# Data Preparation

### In this notebook we will prepare our data for our search function to use. <br>Currently we have data stored in four different ```csv``` files.<br>
* apps.csv
* user_reviews.csv
<br>
It can be computationally expensive to produce ```analysis results``` from multiple data-sources for incomming stream of requests.<br> So we will prepare our data and save it in an ```easily searchable``` structure.

In [27]:
# Import the needed modules...
import pandas as pd
from collections import defaultdict
from os import getcwd

## Define Paths to data files.

In [28]:
PATH_APPS   = f"apps.csv"
PATH_USER_REVIEWS  = f"user_reviews.csv"

# Data Engineering<br>
* ## Get data in dataframes.
* ## Convert data to a single dictionary.

In [29]:
"""

    Read data from apps.csv
"""
df_apps            = pd.read_csv(PATH_APPS)
apps_table_columns = df_apps.columns.tolist()
print(f"COLUMNS : {apps_table_columns}")

COLUMNS : ['App', 'Category', 'Rating', 'Reviews', 'Size', 'Installs', 'Type', 'Price', 'Content Rating', 'Genres', 'Last Updated', 'Current Ver', 'Android Ver']


In [30]:
"""
    Read data from user_reviews.csv
"""
df_user_reviews            = pd.read_csv(PATH_USER_REVIEWS)
user_reviews_table_columns = df_user_reviews.columns.tolist()
print(f"COLUMNS : {user_reviews_table_columns}")

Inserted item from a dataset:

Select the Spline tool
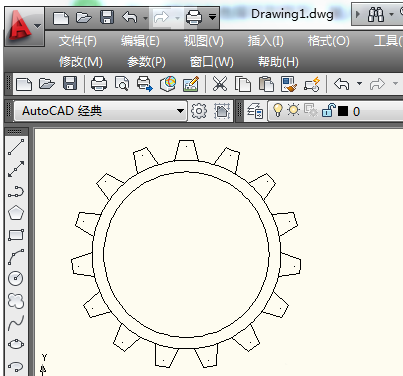[x=16, y=323]
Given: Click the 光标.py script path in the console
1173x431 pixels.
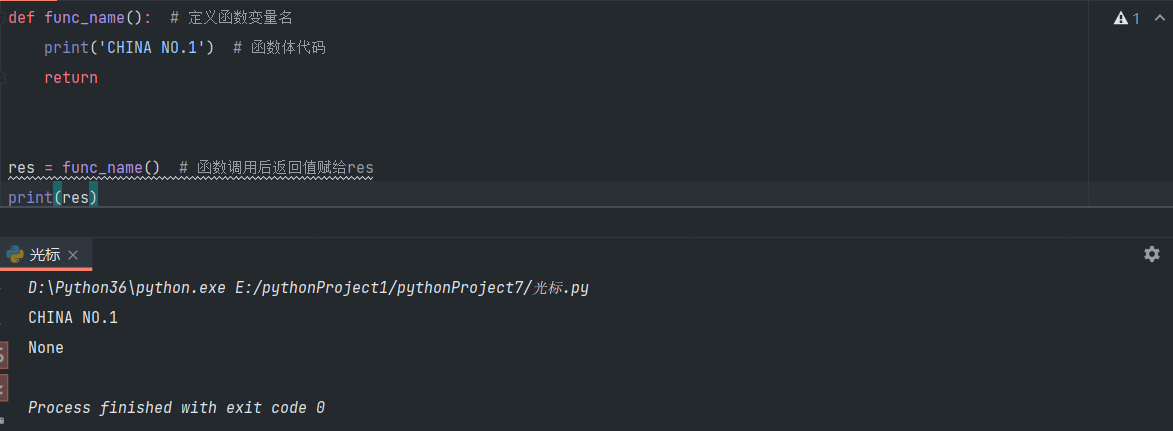Looking at the screenshot, I should (560, 288).
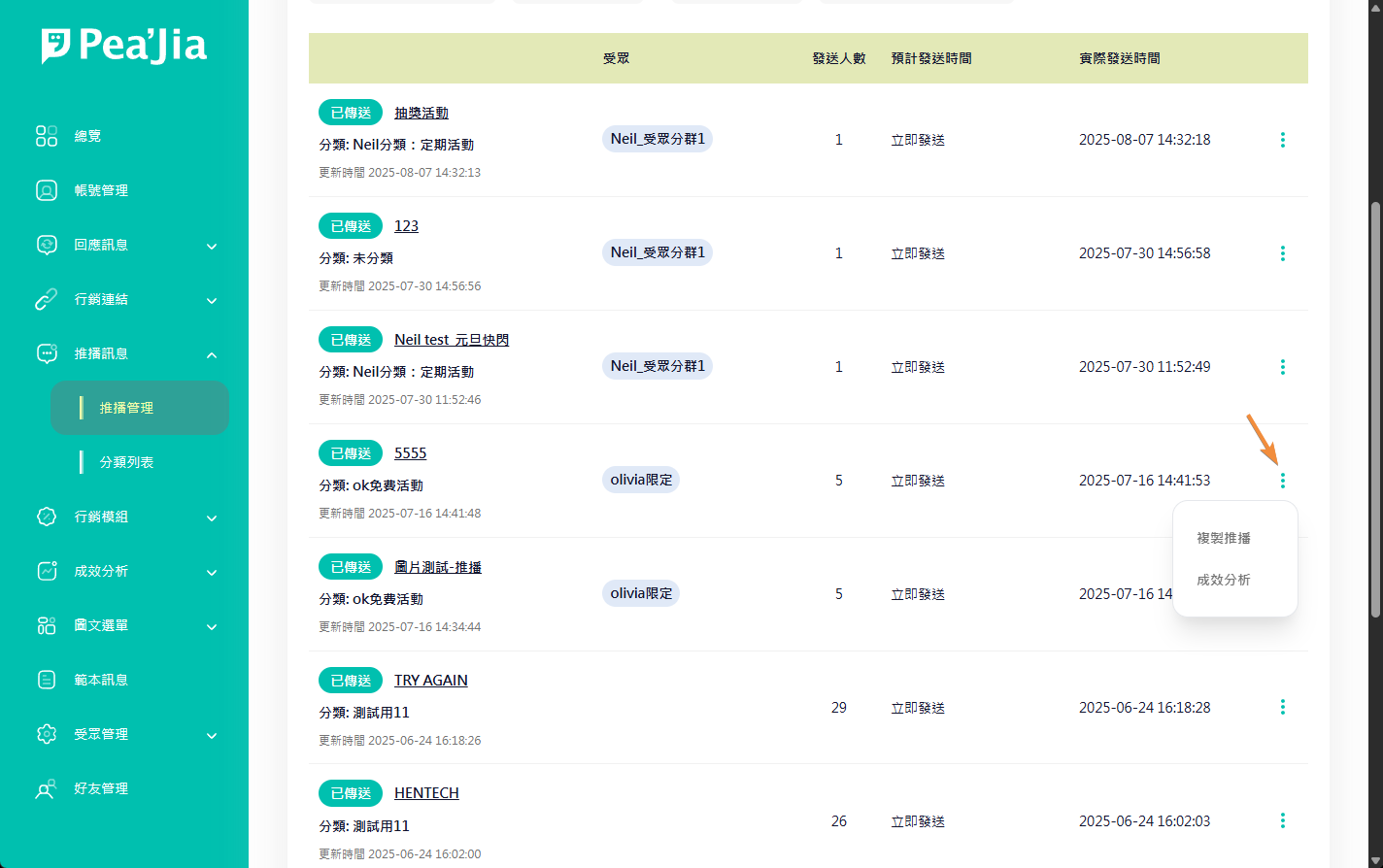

COLUMNS : ['App', 'Translated_Review', 'Sentiment', 'Sentiment_Polarity', 'Sentiment_Subjectivity']


* ```App``` is a common column in all two tables so we will use it as a primary search-key <br>
* A user will always search a ```app``` by its ```name``` so we will create a ```Global secondary index``` to be able to perform search our  datastore.it will obviously take some extra space but almost negligible as compared to the size of the original data.In addition, It will make our searching faster and efficient so it's a good deal.

In [31]:
print(f"It is {df_apps['App'].is_unique}  that the column 'App' has unique values for all entries in movies dataframe.")
print(f"It is {df_user_reviews['App'].is_unique}  that the column 'App' has unique values for all entries in links dataframe.")
# Sort app dataframe on the basis of App as App is unique for all entries...
df_apps_sorted = df_apps.sort_values(by=['App'])

# Sort links dataframe on the basis of App as App is unique for all entries...
df_user_reviews_sorted  = df_user_reviews.sort_values(by=['App'])

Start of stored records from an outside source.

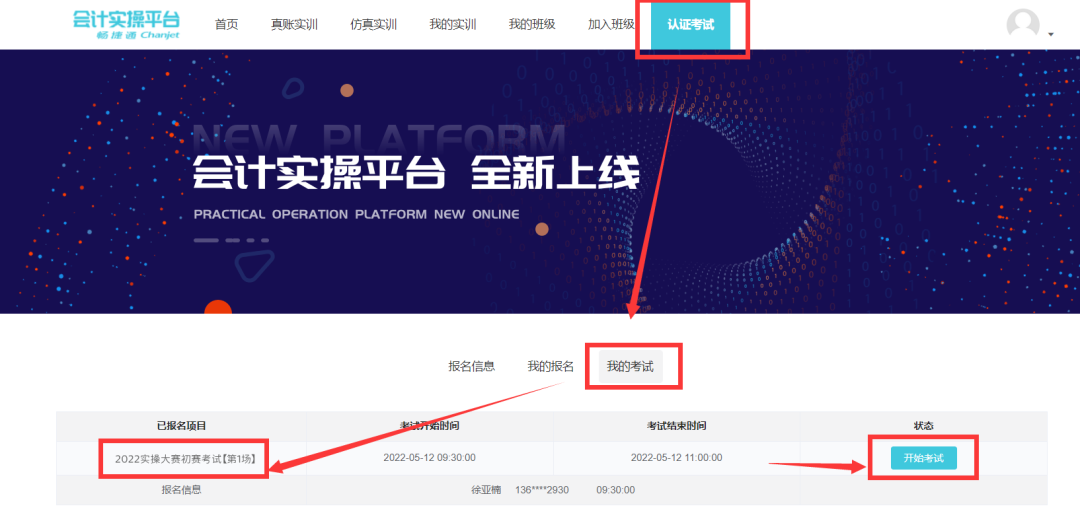Open the 真账实训 menu item
This screenshot has height=529, width=1080.
pos(294,24)
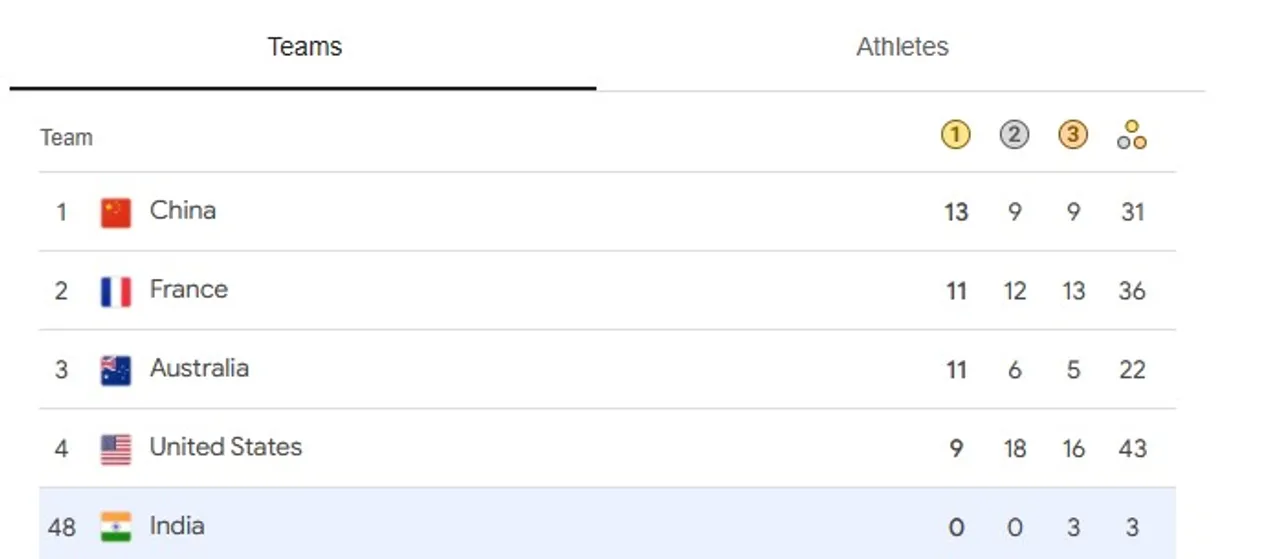Viewport: 1280px width, 559px height.
Task: Click the total medals column icon
Action: click(x=1132, y=135)
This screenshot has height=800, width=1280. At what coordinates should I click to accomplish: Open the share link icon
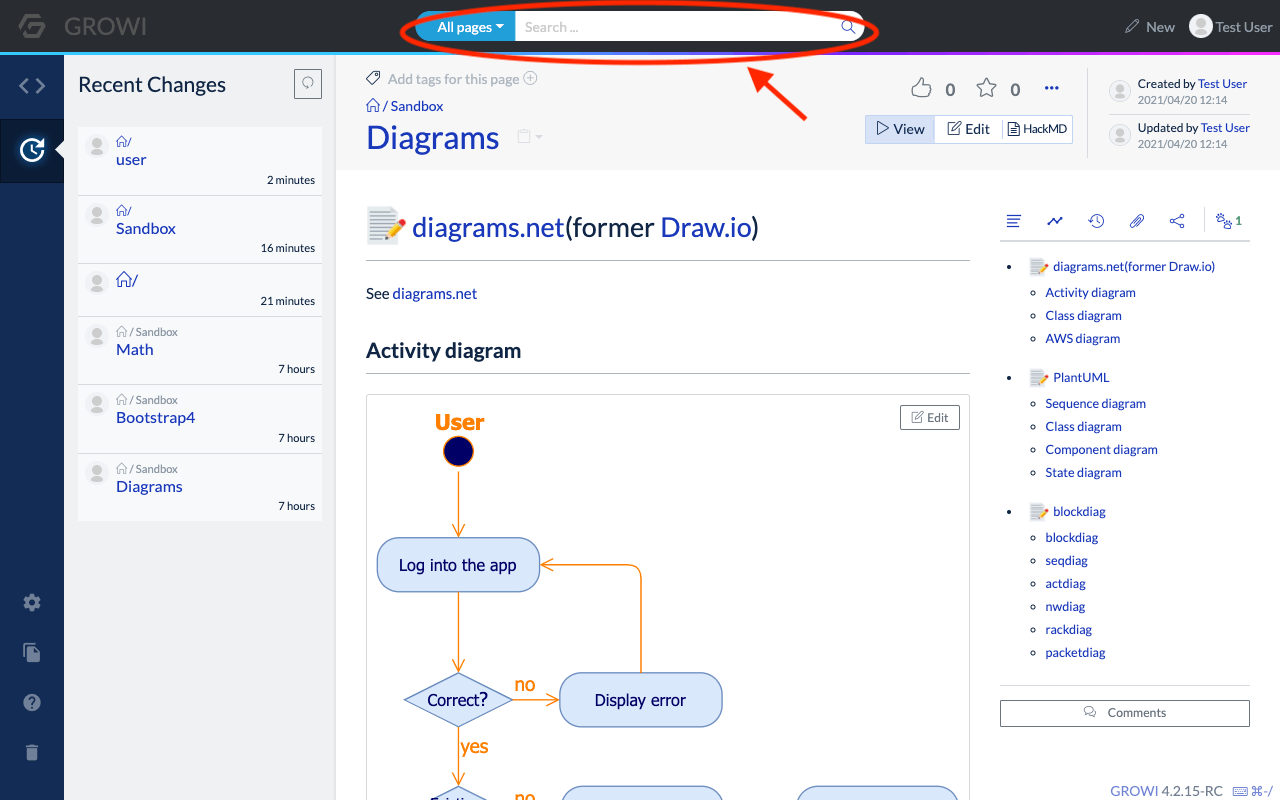pyautogui.click(x=1177, y=221)
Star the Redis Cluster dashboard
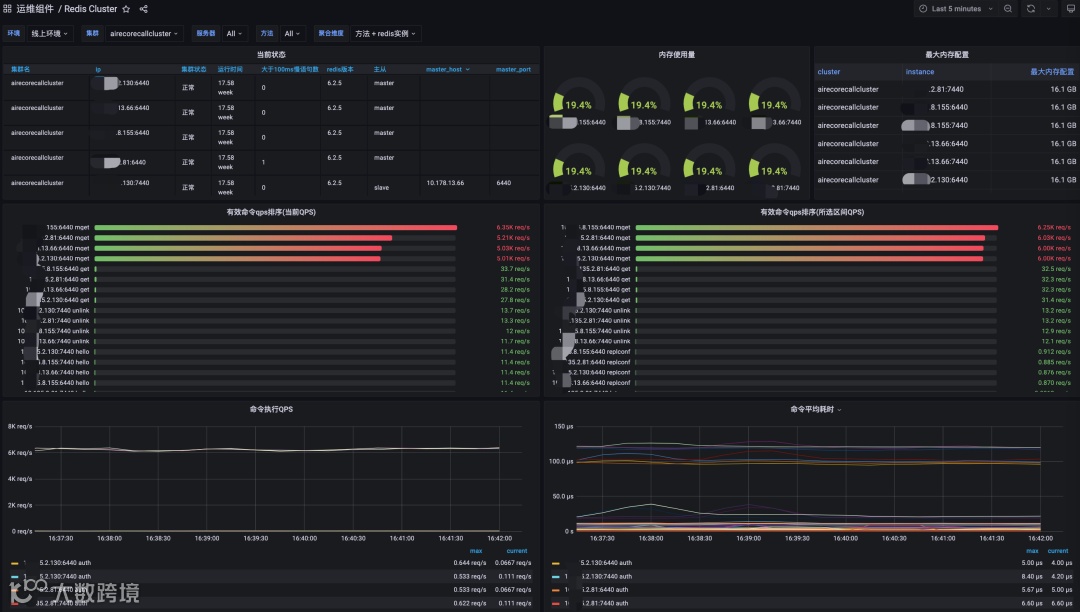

It is True  that the column 'App' has unique values for all entries in movies dataframe.
It is False  that the column 'App' has unique values for all entries in links dataframe.


In [32]:
# from apps dataframe...
apps    = df_apps_sorted["App"].tolist()
Categories = [Category.split("|") for Category in df_apps["Category"].tolist()]
Installs = [Installs.split("|") for Installs in df_apps["Installs"].tolist()]
Prices = [Price.split("|") for Price in df_apps["Price"].tolist()]
Genres = [Genres.split("|") for Genres in df_apps["Genres"].tolist()]
Last_updated = [Last_updated.split("|") for Last_updated in df_apps["Last Updated"].tolist()]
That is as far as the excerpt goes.